For the development of vaccines, Intravacc has designed and developed a platform based on outer membrane vesicles (OMVs) – spherical particles with intrinsic immune-stimulating properties. The OMVs can be rigged with immunogenic peptides and/or proteins that stimulate effective adaptive immunity. The OMV carrier has been optimized to induce a more effective immune response against these newly introduced antigens. Intravacc has also developed genetic tools to increase the yield of the OMVs, reduce the toxicity and achieve the desired antigenic composition. Intravacc’s OMV platform is scalable and allows rapid and efficient modification of the antigen composition, either through genetic modification of the bacterial host or by associating antigens with stored OMVs.

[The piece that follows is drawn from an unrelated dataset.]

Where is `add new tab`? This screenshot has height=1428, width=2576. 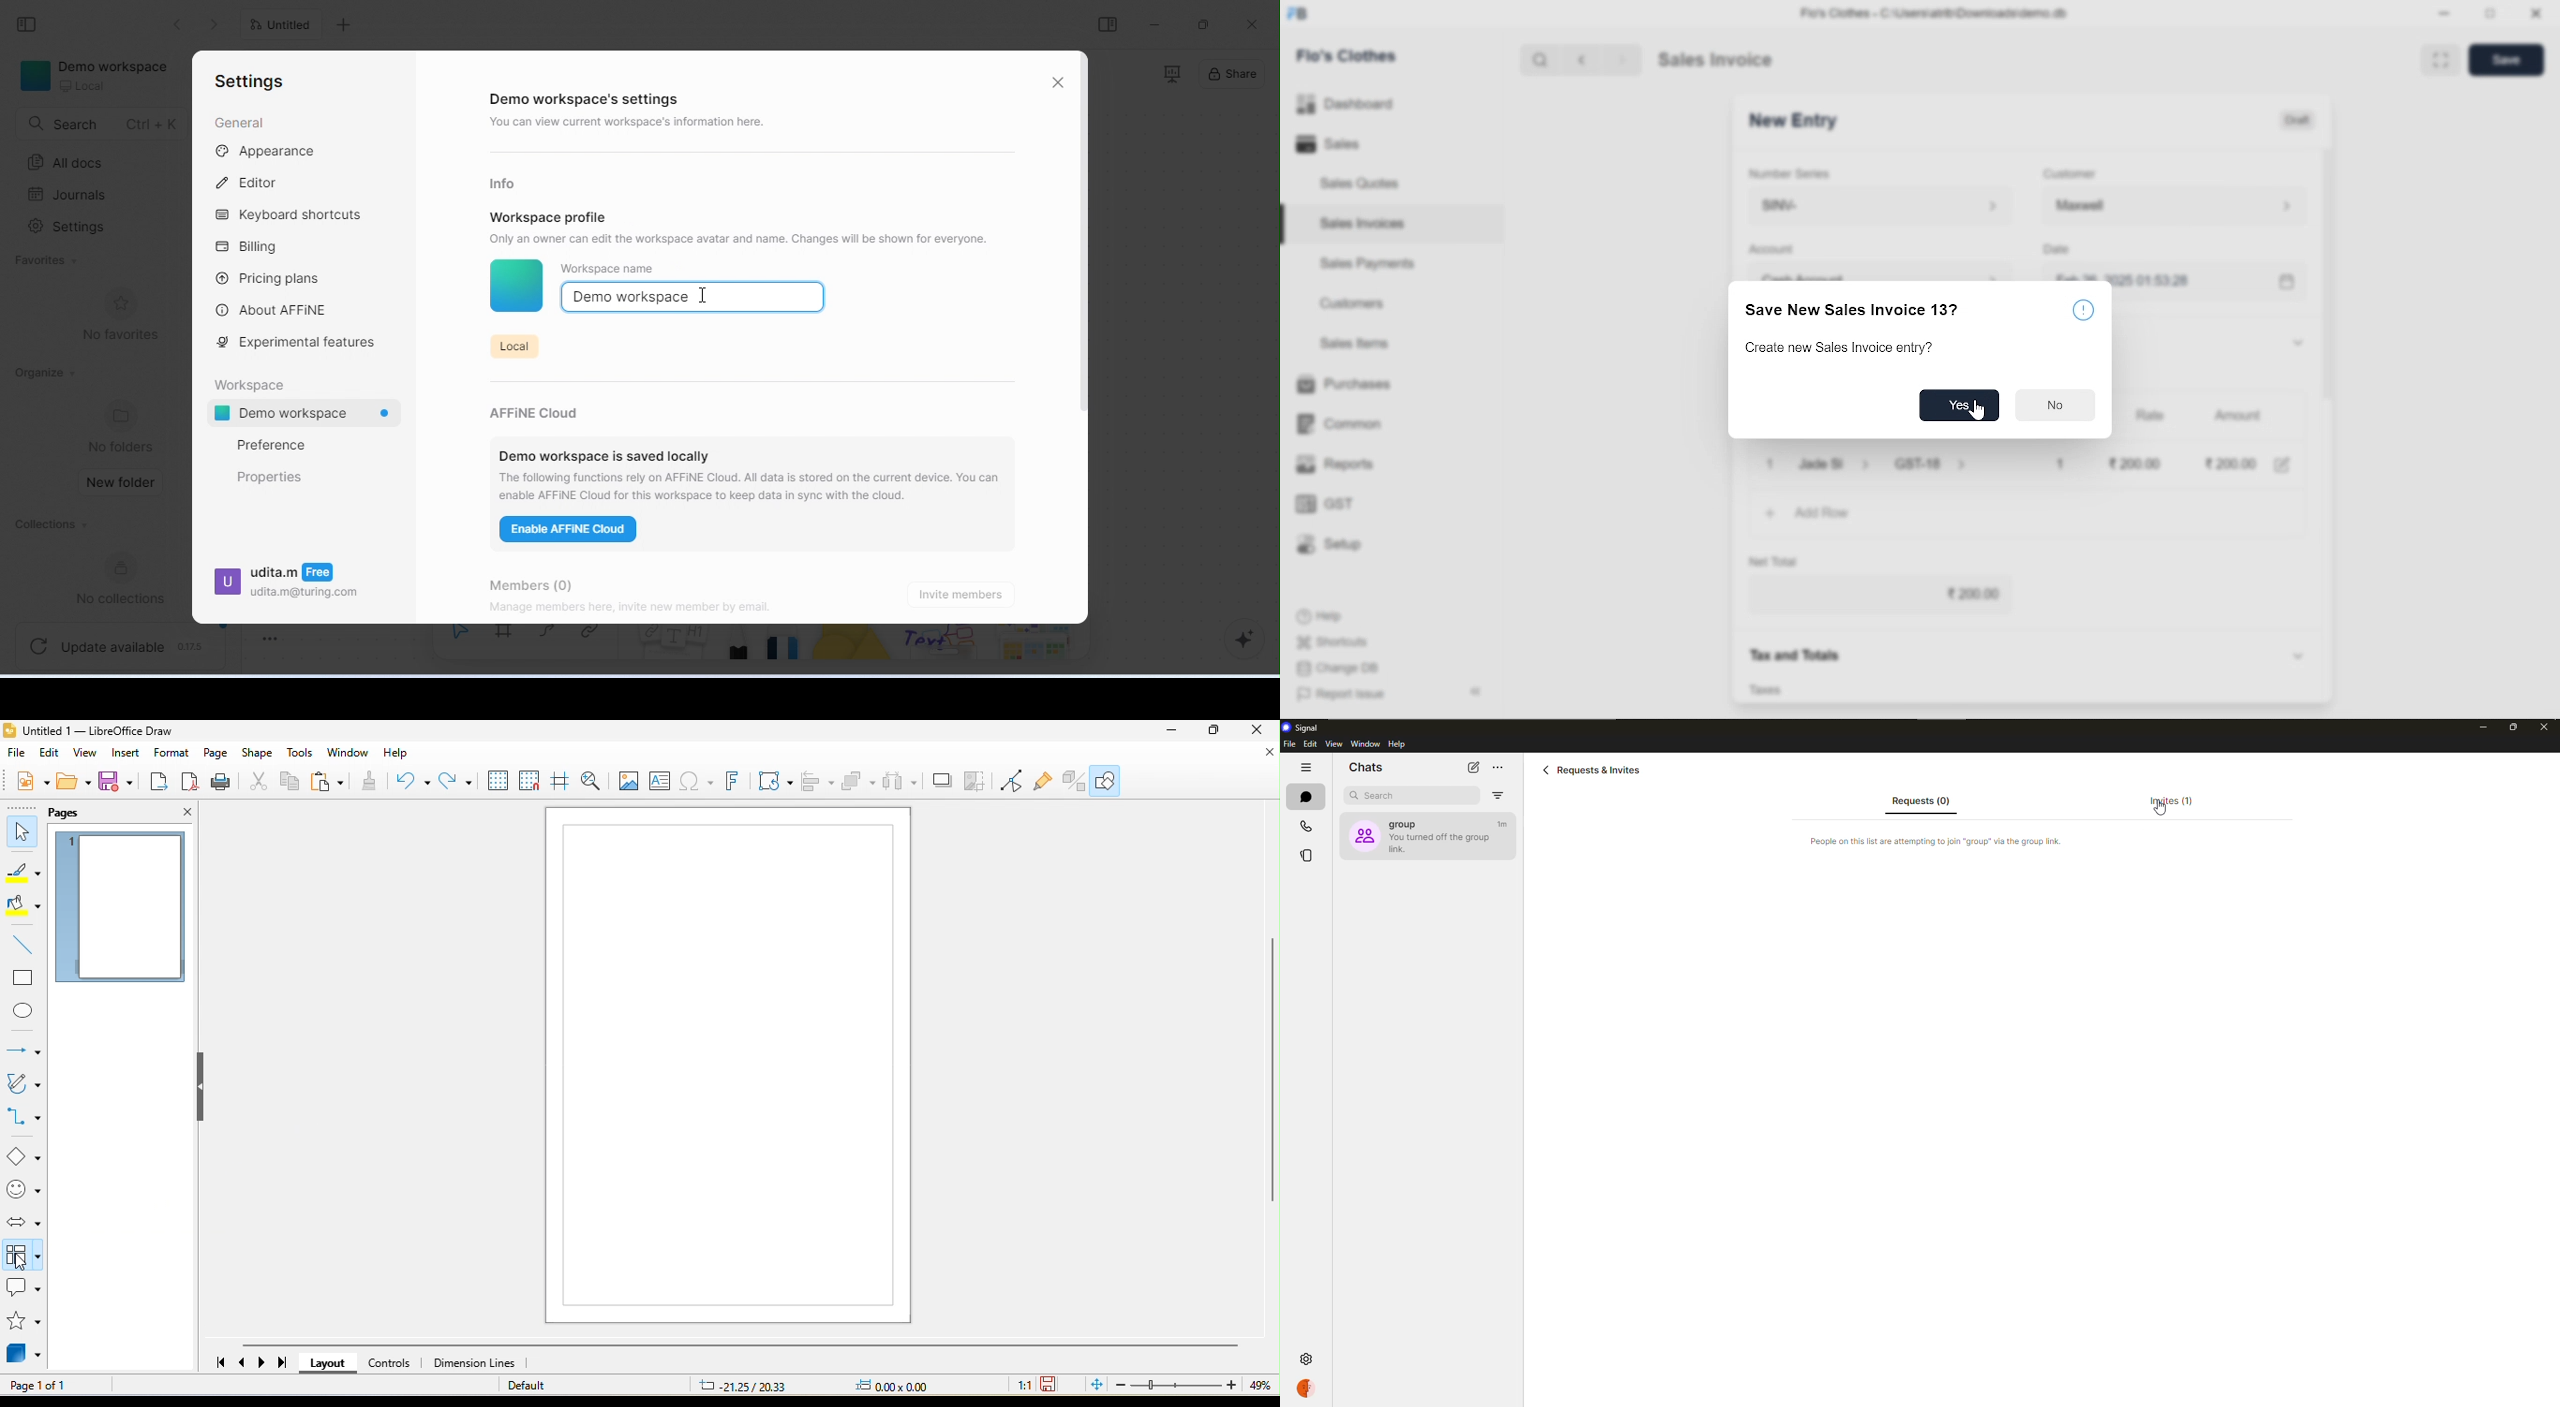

Intravacc, located at Utrecht Science Park Bilthoven in the Netherlands, is a leading global CDMO for infectious diseases and therapeutic vaccines. As an established independent CDMO with many years of experience in the development and optimization of vaccines and vaccine technologies, Intravacc has transferred its technology world-wide for many vaccines including polio, measles, DPT, Hib and influenza. Approximately 30% of childhood disease vaccines are based on Intravacc’s know-how and proprietary technology. Intravacc offers a wide range of expertise for independent vaccine development, from concept to Phase I/II clinical studies for partners around the world, including biotech and pharmaceutical companies, governmental agencies and NGOs. With its innovative vaccine platforms OMV-Vacc, Cell-Vacc, Con-Vacc, E.co-Vacc and good manufacturing procedures (GMP) facilities the company is well positioned to address the unmet needs in the vaccine and immune therapy market.